Submit time and task status in Project Server 2013
Last modified: June 30, 2011
Applies to: Excel 2013 | Office 2013 | VBA
By using the appropriate method, you can easily refer to multiple ranges. Use the Range and Union methods to refer to any group of ranges. Use the Areas property to refer to the group of ranges selected on a worksheet.
You can refer to multiple ranges with the Range property by inserting commas between two or more references. The following example clears the contents of three ranges on Sheet1.
Sub ClearRanges() Worksheets("Sheet1").Range("C5:D9,G9:H16,B14:D18"). _ ClearContents End Sub
Named ranges make it easier to use the Range property to work with multiple ranges. The following example works when all three named ranges are on the same sheet.
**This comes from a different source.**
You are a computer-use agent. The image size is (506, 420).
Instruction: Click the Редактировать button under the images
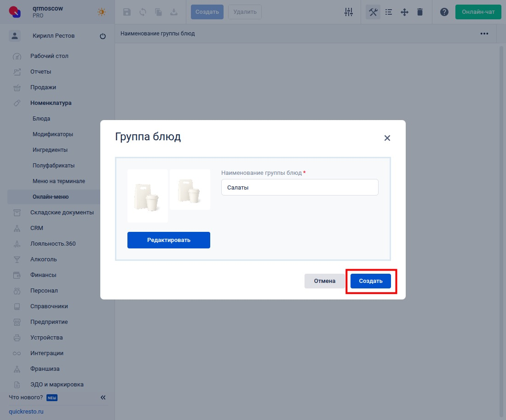point(169,240)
Sub ClearNamed() Range("MyRange, YourRange, HisRange").ClearContents End Sub
You can combine multiple ranges into one Range object by using the Union method. The following example creates a Range object called myMultipleRange, defines it as the ranges A1:B2 and C3:D4, and then formats the combined ranges as bold.
Sub MultipleRange() Dim r1, r2, myMultipleRange As Range Set r1 = Sheets("Sheet1").Range("A1:B2") Set r2 = Sheets("Sheet1").Range("C3:D4") Set myMultipleRange = Union(r1, r2) myMultipleRange.Font.Bold = True End Sub
You can use the Areas property to refer to the selected range or to the collection of ranges in a multiple-area selection. The following procedure counts the areas in the selection. If there is more than one area, a warning message is displayed.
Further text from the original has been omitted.